▸ **SET EXERCISE 1**: Transcribe a passage from the Wonder Man review, beginning at the words that include "If you thought" and stopping after "double your fun!".
▸ **SET EXERCISE 2**:
Answer these questions using the Wonder Man review:
(a) Who directed the film?
(b) In what year was the film released?
(c) What are the names of the two characters Danny Kaye plays?

▸ **SOURCE EXCERPT**:
It’s been
said that our late loved ones are always with us, watching over us in the
hereafter—but Danny Kaye takes the concept and runs with it in 1945’s supernatural RKO/Samuel
Goldwyn comedy
Wonder Man
(WM)!
If you thought Danny was hilarious on his own, wait’ll you see him in
the dual roles of famous nightclub star Buzzy Bellew and his brother Edwin
Dingle! As the Doublemint gum commercials, say, it’s double your pleasure,
double your fun!
Directed by
H. Bruce Humberstone
(I Wake up Screaming, Sun Valley Serenade; several
Charlie Chan
films, among others),
WM’s screenwriters included
Up in
Arms’ Don Hartman; Melville Shavelson from Kaye’s 1946 boxing romp
The
Kid From Brooklyn; Philip Rapp, creator of Fanny Brice’s Baby Snooks; Arthur
Sheekman, gag writer for The Marx Brothers; and Jack Jevne, Eric Hatch, and
Eddie Moran from
Topper and
Way Out West. If these fellas didn’t
know their comic ghosts, I don’t know who would! They say that too many cooks
spoil the broth, but in this case,
WM turned out to be a
musical-comedy smorgasboard and a hip, hilarious, tuneful romp indeed!

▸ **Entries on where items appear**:

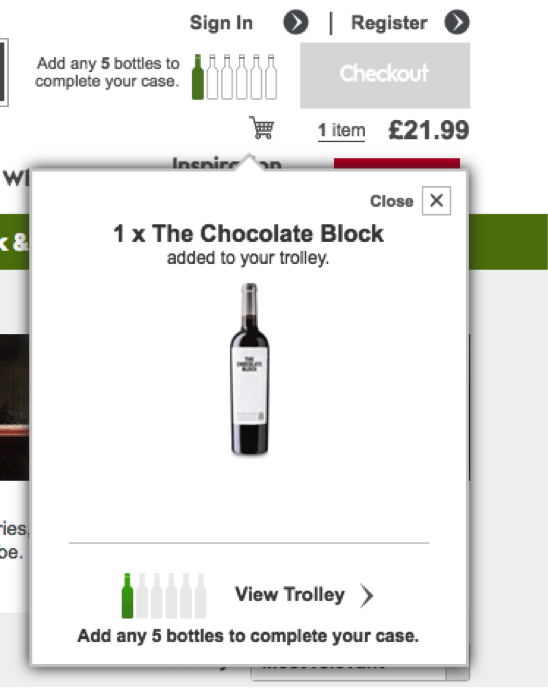
Task: Click the Sign In arrow icon
Action: click(x=296, y=22)
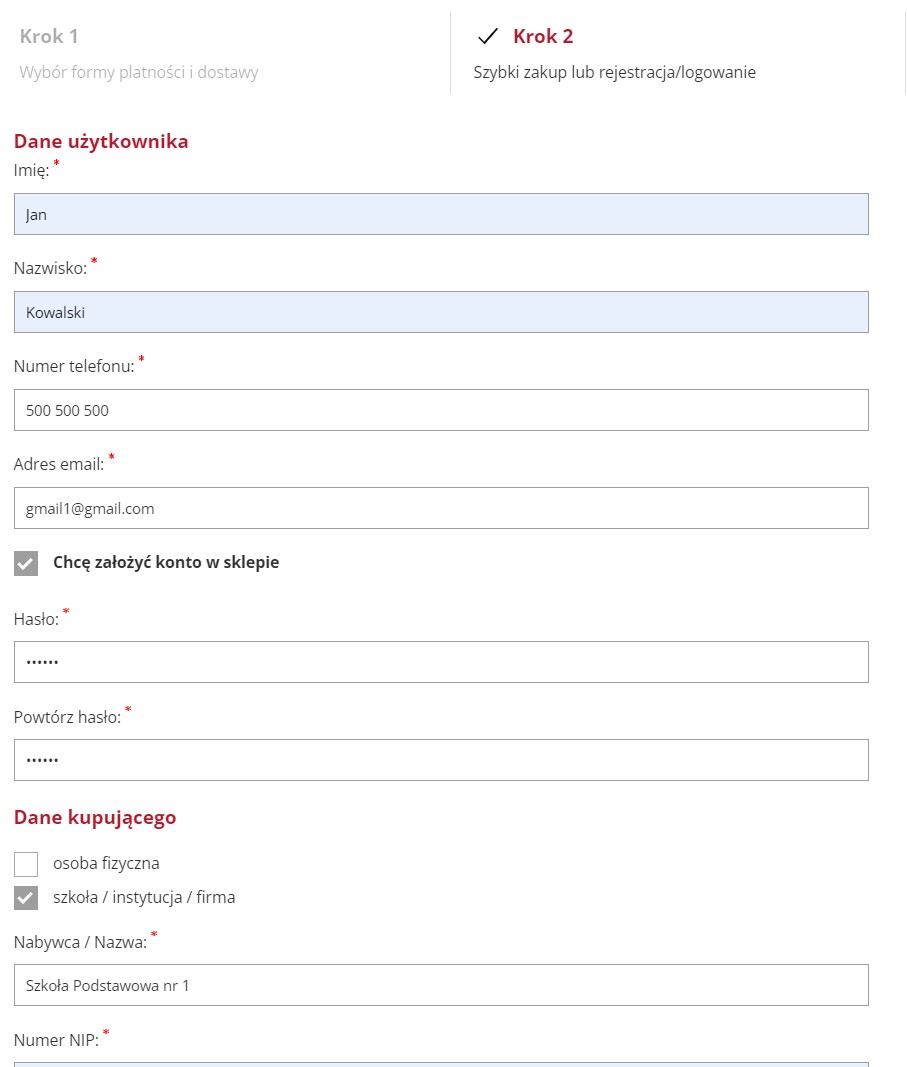
Task: Click the 'Dane kupującego' section heading
Action: [95, 817]
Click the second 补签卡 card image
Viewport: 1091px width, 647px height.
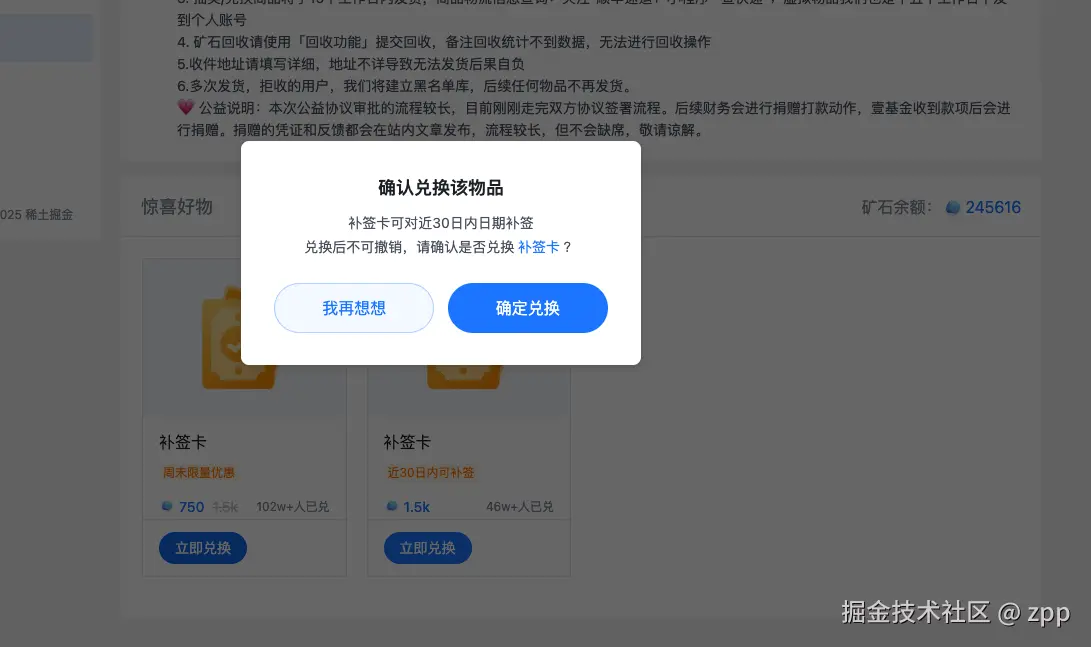[x=465, y=376]
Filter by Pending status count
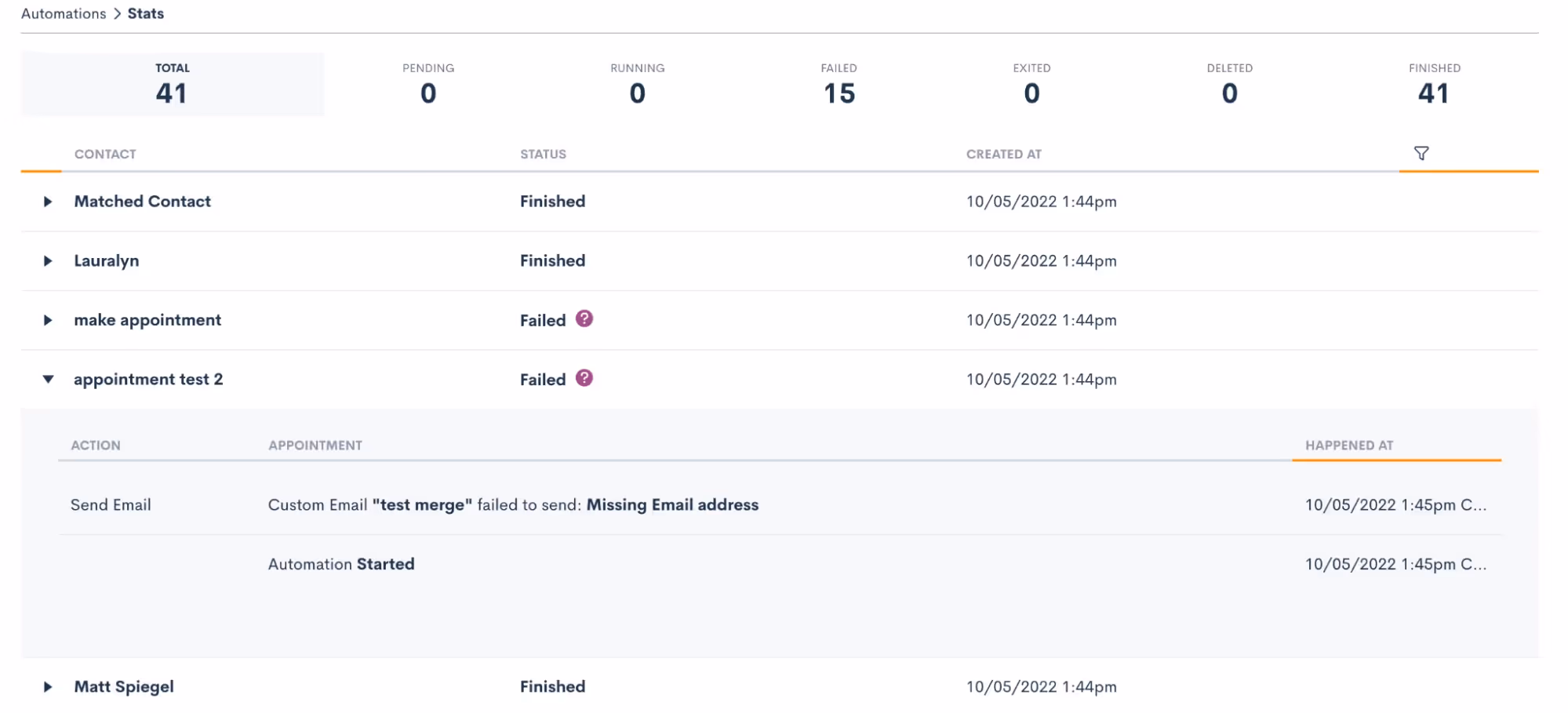 coord(428,84)
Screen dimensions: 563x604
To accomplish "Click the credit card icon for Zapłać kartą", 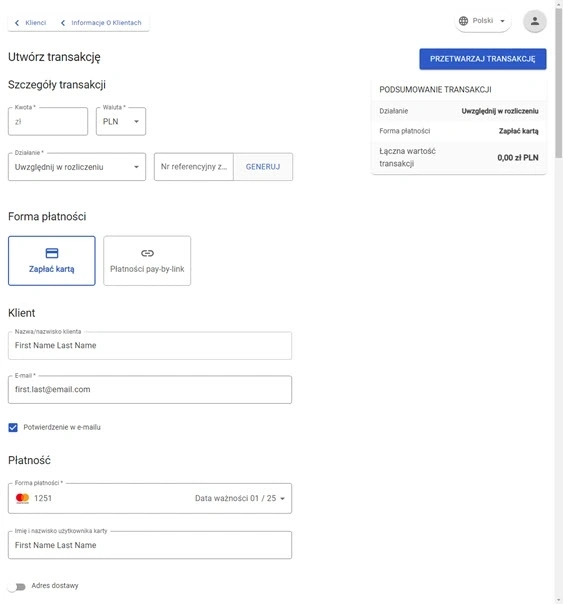I will pos(52,253).

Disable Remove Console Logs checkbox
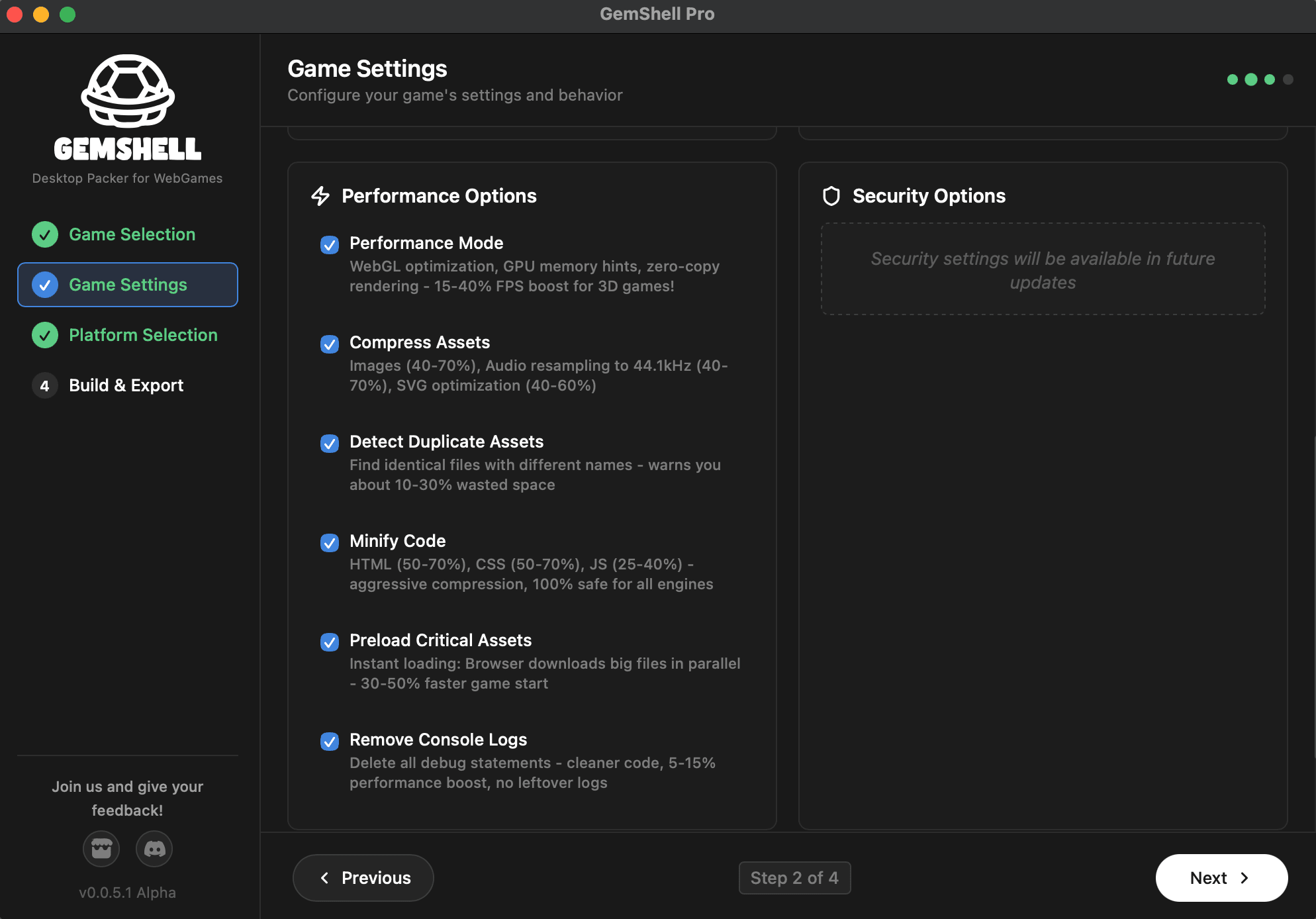330,742
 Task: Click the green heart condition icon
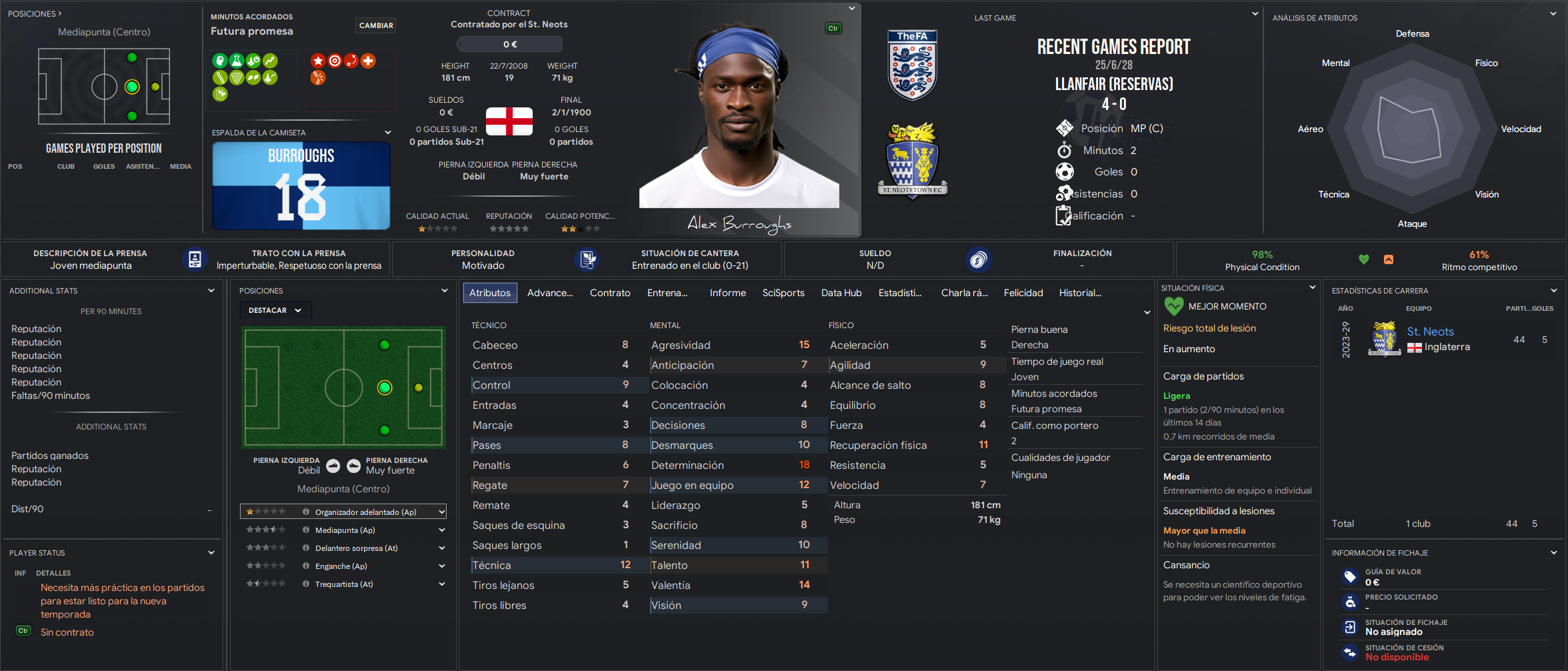click(1364, 259)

▸ **COMPLETE OUTPUT 1**:
If you thought Danny was hilarious on his own, wait’ll you see him in
the dual roles of famous nightclub star Buzzy Bellew and his brother Edwin
Dingle! As the Doublemint gum commercials, say, it’s double your pleasure,
double your fun!

▸ **COMPLETE OUTPUT 2**:
(a) H. Bruce Humberstone
(b) 1945
(c) Buzzy Bellew and Edwin Dingle